Más allá del concepto tipificado en la ley como delito, la corrupción puede verse como ese uso indebido del poder delegado, ya sea público o privado, para obtener un beneficio personal o grupal, a costa del bienestar colectivo o del cumplimiento de las normas. No se limita solo al beneficio económico, también puede incluir favores normalizados, decisiones parcializadas, omisiones intencionales y prácticas estructurales toleradas por cultura o conveniencia.
El delito de corrupción no aparece de forma repentina, se desarrolla como un comportamiento progresivo alimentado por el poder, la impunidad y la falta de límites institucionales. A menudo, quienes llegan a ocupar cargos públicos aprenden desde adentro cómo funciona el sistema, cómo burlarlo o cómo protegerse del propio sistema. El poder mal fiscalizado se convierte en una zona de confort para el abuso.
Primero se justifica una omisión “por estrategia”, luego, una reunión informal y más tarde, un favor a cambio de otro. Y así, el poder se convierte en una forma sostenida para ejercer influencia, enmascarada de eficiencia o liderazgo. Este tipo de conducta se refuerza en estructuras donde los controles son débiles, las lealtades personales pesan más que las reglas, y los incentivos para actuar con ética son nulos. En ese contexto, el crimen organizado no necesita infiltrar a los corruptos: solo tiene que esperar a que se corrompan por sí solos.

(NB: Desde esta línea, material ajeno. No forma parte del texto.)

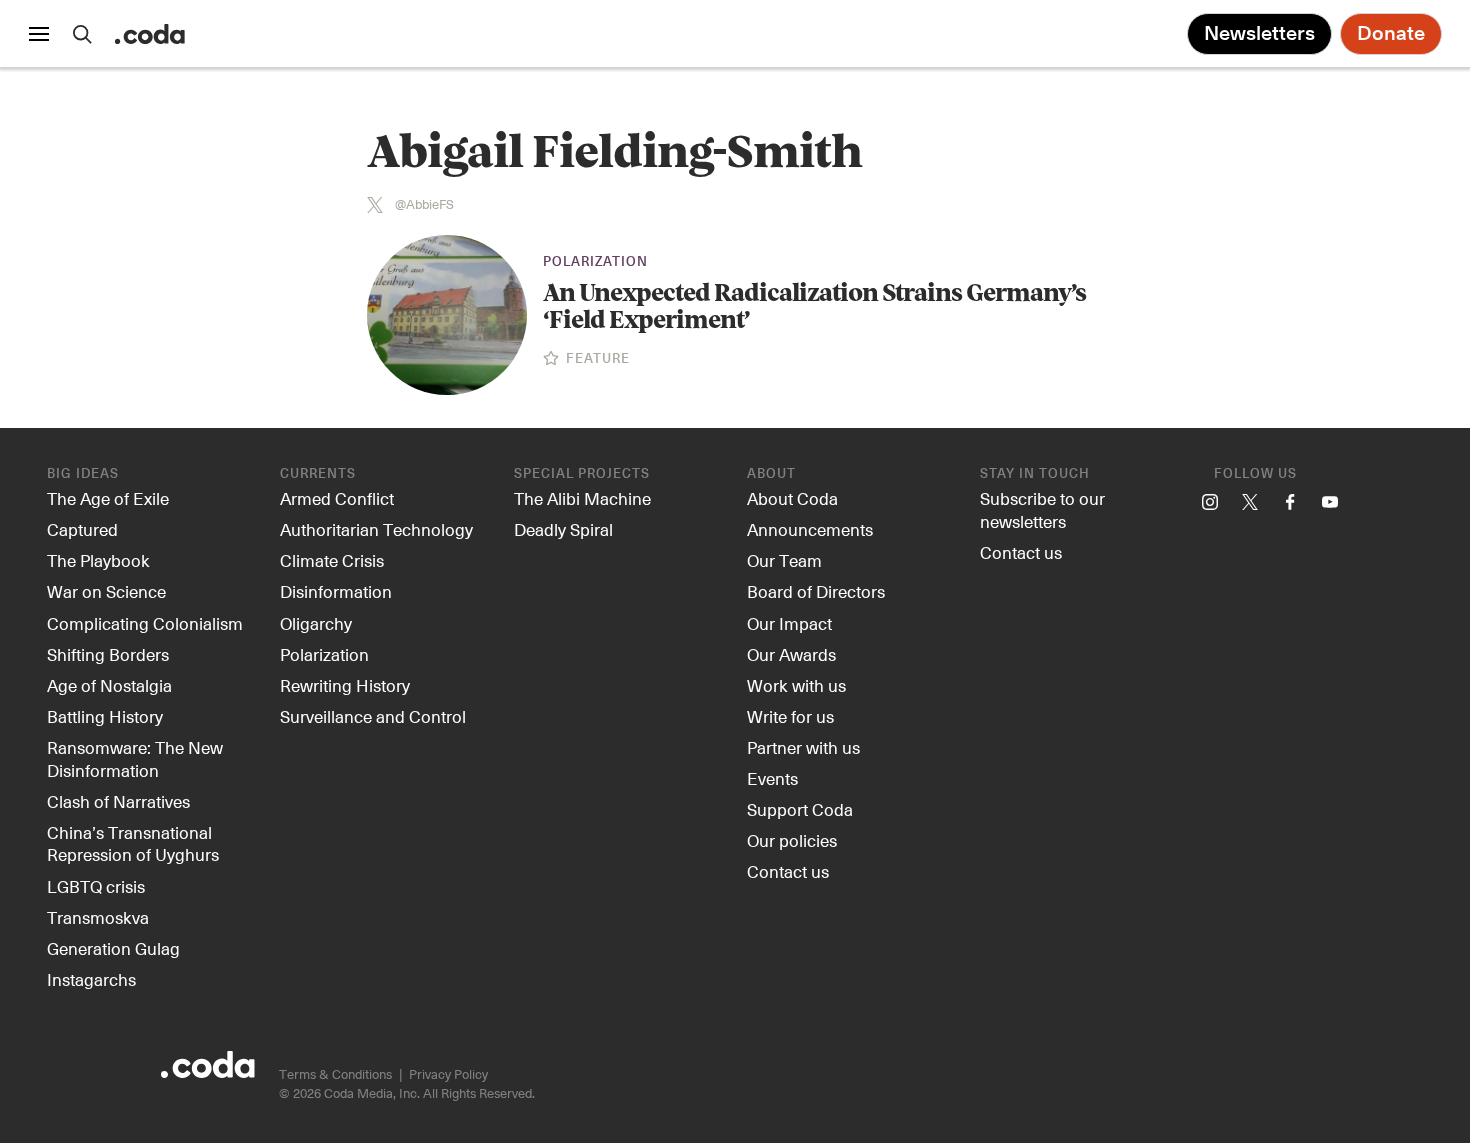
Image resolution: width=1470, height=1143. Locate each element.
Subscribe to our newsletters (1042, 509)
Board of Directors (816, 591)
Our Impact (789, 623)
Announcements (810, 529)
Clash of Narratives (118, 801)
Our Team (784, 560)
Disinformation (336, 591)
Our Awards (791, 654)
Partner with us (803, 747)
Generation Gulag (113, 948)
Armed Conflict (337, 498)
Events (772, 778)
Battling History (105, 716)
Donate (1391, 34)
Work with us (796, 685)
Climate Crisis (332, 560)
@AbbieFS (424, 204)
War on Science (106, 591)
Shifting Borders (108, 654)
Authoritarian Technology (376, 529)
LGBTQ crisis (96, 886)
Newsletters (1259, 34)
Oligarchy (316, 623)
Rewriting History (345, 685)
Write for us (790, 716)
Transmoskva (98, 917)
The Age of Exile (108, 498)
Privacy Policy (448, 1073)
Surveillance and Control (373, 716)
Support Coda (800, 809)
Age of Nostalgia (109, 685)
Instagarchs (91, 979)
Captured (82, 529)
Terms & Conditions (335, 1073)
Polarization (595, 262)
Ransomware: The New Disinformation (135, 758)
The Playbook (98, 560)
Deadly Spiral (563, 529)
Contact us (788, 871)
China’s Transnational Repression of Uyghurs (133, 843)
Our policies (792, 840)
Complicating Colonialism (145, 623)
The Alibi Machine (582, 498)
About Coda (792, 498)
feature (596, 359)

Uno de los antídotos más eficaces contra la corrupción es la alternancia y distribución real del poder. Durante décadas Costa Rica estuvo gobernada por dos tendencias políticas, limitando la participación de otras representaciones en el poder. Durante este tiempo se crearon beneficios y abusos legales a favor de ciertos sectores privilegiados del país, generando en la ciudadanía desconfianza y rechazo hacia el aparato estatal.
Esto ha llevado al país a elegir en los últimos años a nuevas tendencias políticas, permitiendo que haya más representación ideológica y obligando al Poder Ejecutivo y Legislativo a dialogar y llegar a consensos. No obstante, no ha sido fácil para estas nuevas organizaciones políticas atender los problemas estructurales que aquejan al país y se ha vuelto cada vez más común que las personas depositen sus esperanzas en líderes individuales, que se presentan ante la ciudadanía como los únicos capaces erradicar la corrupción a costa del debido proceso, erosionando los principios fundamentales de una democracia.

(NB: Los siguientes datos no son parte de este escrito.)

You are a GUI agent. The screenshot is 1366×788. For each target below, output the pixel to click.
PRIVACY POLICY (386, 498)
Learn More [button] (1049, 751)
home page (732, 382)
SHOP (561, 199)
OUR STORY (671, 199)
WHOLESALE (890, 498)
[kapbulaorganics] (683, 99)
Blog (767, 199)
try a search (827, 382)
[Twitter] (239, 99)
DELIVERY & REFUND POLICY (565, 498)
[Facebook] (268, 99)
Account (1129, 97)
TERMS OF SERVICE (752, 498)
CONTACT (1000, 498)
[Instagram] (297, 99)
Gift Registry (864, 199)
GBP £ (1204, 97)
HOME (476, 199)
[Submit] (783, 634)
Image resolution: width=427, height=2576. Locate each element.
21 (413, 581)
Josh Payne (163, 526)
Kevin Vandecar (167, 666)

El poder sin controles o límites no es la forma de combatir la corrupción, porque es justamente la concentración del poder la que desvía a los líderes políticos del camino ético, por el contrario, la alternancia y distribución del poder en los últimos años es la que ha permitido que se evidencien las grietas de nuestro aparato estatal, y ha sacado a la luz nuevos casos de corrupción.
Cuando la ciudadanía renuncia a la vigilancia crítica y se normaliza que una sola persona, ya sea presidente, fiscal, magistrados o diputados, concentren decisiones, el resultado casi siempre será el mismo: abuso, impunidad y erosión de derechos y libertades.
El caso Celso Gamboa no es solo uno más: es el reflejo de un sistema que ha permitido por años ascender a quienes saben moverse entre la influencia, la impunidad y el silencio.